Simon Collins is the Herald’s social issues reporter.

New law scraps priority to place abused kids with relatives

Foster parents will get more flexible support in new laws outlined by Social Development Minister Anne Tolley. Photo / Mark Mitchell
Foster parents will get more flexible support in new laws outlined by Social Development Minister Anne Tolley. Photo / Mark Mitchell

A new law outlined today will axe a longstanding provision that gives priority to placing abused children with foster parents from the same extended family or tribe.

Social Development Minister Anne Tolley said the law would require that any child who is removed from its family and cannot be returned to immediate family "must be placed with a safe, stable and loving family at the earliest opportunity".

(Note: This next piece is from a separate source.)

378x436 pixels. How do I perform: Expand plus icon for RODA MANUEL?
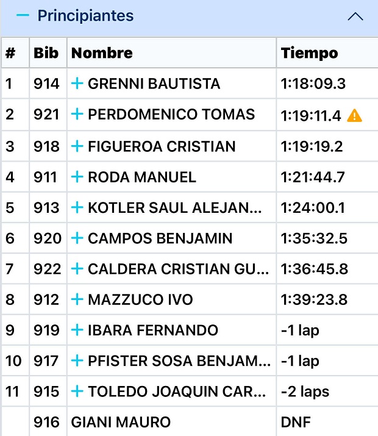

The change removes a 27-year-old provision that gave priority to placing a child with "a person who is a member of the child's or young person's hapu or iwi (with preference being given to hapu members), or, if that is not possible, who has the same tribal, racial, ethnic, or cultural background as the child".

Instead, the first principle in the new arrangements for children removed from their parents is that "decisions should be centred around the child or young person's best interests and understanding the views and needs of the child".

A Cabinet paper outlining the changes notes that an effect will be "increasing the ability for non-kin placements where it is in the child's best interests".

The Government has also signalled it will run a recruitment campaign for foster parents to cope with the changes.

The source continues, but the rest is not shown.